Es “el pueblo” una entidad mítica que se torna sustantiva al invocarse. Sería largo ilustrar ámbitos que promueven ese lugar imaginario, “pueblo”, y su complementaria polarización en el “antipueblo”. Populismo y polarización se potencian, y están siempre articulados. Pero esos modelos generales se configuran desde acontecimientos particulares, que luego se leen de distintas maneras; los trastornos mentales, la disfunción familiar, usualmente se omiten en la interpretación de esos incidentes. Para algunos,como Rosa Luxemburgo, la “ calculada” revolución rusa no era un teorema ideológico, sino un simple golpe de estado, brindado por la audacia ( tendencia psicopática para nosotros) de Trotsky y Lenin. El desquicio clínico mayor de Stalin, pareció a muchos cronistas un efecto de la muerte ( suicidio o asesinato) de su esposa, y de su derrota en un comicio del Comite Central. En otros casos, el inesperado empoderamiento, una presidencia que no se esperaba ganar, la emergencia ignorada de un oscuro afán vengativo, acelera la confusión anímica previa, rompe las referencias íntimas y se agudizan rasgos querellantes que se leen luego como radicalismo político. El triste ejemplo de Chávez nos parece ilustrativo de esos extraños destinos de la locura y el poder, que hoy parece aumentar globalmente.
El fanatismo es la base del encerramiento ideológico o religioso cuando intenta unificar todas las vivencias, pero también caracteriza el temple psicopático. La exaltación excluyente nutre los afanes utópicos del totalitarismo, y las visiones delirantes de algunas afecciones. Las experiencias populistas suelen estar muy atravesadas por la polarización y el fanatismo, y no siempre es fácil discernirlas. El anhelo de paternidad, central para el populismo, promueve la sumisión. Ocurrió especialmente para el venezolano, cuya historia expresaba disfunciones familiares y heredaba la apelación al antiguo linaje de Dios, El Rey y El caudillo. La redención de la patria era así vertebrada en Jesús y el Libertador, que Chávez recibió de una larga historia amasada en leyenda. Ese propósito, político y religioso, a veces mezclado con fervores patrióticos, sostiene también los grandes mitos maniqueistas en otros populismos. La mezcla de nacionalismo y religión suele ser fatal por su poderío mítico. La imperfecta democracia disgrega los mitos, divide institucionalmente la “paternidad” imaginaria que esas figuras promueven, y no convoca fervores polarizantes. Por el contrario, mística y épica suelen caldear las ideologías. Y cuando se mezcla con las religiones, los nacionalismos y el fetichismo de las mayorías, puede tornarse una combustión destructiva.
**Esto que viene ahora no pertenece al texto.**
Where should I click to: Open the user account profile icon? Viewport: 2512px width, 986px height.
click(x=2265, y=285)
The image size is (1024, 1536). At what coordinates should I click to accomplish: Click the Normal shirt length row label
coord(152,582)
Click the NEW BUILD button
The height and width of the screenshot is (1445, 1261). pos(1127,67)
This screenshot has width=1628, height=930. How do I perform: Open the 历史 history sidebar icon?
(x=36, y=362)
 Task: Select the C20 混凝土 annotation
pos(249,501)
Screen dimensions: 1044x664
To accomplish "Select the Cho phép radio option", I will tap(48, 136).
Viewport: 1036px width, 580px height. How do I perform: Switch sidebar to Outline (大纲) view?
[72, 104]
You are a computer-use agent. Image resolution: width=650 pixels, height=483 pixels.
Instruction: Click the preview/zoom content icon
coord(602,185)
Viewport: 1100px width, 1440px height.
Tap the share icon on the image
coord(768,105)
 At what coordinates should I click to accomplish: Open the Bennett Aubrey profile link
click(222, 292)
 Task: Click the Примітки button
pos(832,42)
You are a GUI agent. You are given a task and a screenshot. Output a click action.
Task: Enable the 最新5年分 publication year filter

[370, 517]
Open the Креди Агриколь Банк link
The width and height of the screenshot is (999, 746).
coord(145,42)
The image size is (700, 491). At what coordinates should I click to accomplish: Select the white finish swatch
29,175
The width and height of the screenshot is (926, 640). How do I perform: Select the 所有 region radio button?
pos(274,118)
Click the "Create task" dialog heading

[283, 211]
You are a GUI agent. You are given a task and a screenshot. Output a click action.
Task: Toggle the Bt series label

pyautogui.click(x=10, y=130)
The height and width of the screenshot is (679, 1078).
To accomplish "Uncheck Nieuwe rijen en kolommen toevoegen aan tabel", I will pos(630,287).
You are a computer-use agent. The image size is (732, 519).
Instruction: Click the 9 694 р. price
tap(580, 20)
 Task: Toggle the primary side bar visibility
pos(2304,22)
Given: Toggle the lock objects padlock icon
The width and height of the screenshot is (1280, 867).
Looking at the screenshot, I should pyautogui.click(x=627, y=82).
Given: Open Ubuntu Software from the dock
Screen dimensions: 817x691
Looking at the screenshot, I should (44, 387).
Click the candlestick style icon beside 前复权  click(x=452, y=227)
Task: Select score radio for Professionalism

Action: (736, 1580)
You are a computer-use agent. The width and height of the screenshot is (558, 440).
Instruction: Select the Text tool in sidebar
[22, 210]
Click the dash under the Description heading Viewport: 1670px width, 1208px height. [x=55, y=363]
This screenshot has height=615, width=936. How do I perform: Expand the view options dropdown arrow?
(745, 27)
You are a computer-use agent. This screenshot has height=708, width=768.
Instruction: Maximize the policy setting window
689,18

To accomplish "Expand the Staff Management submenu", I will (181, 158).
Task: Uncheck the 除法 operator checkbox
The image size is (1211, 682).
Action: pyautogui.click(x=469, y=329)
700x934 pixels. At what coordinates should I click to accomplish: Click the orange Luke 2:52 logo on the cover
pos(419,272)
En tales casos, solo la división de poderes logra sostener la función democrática. En su clásico ensayo de 1835, Alexis de Toqueville vislumbró la mayoría como una dictadura de la cantidad. Alarmado por ese riesgo, John Stuart Mill denuncio con un horror fascinado la “Collective mediocrity” que implicaba “comprimir cualquier carácter que resalte, como hacen en China con el pie de las mujeres” . Es sugerente que Mill haya metaforizado con una barbarie que ya no se practica en China, la que todavia se padece por estos lados.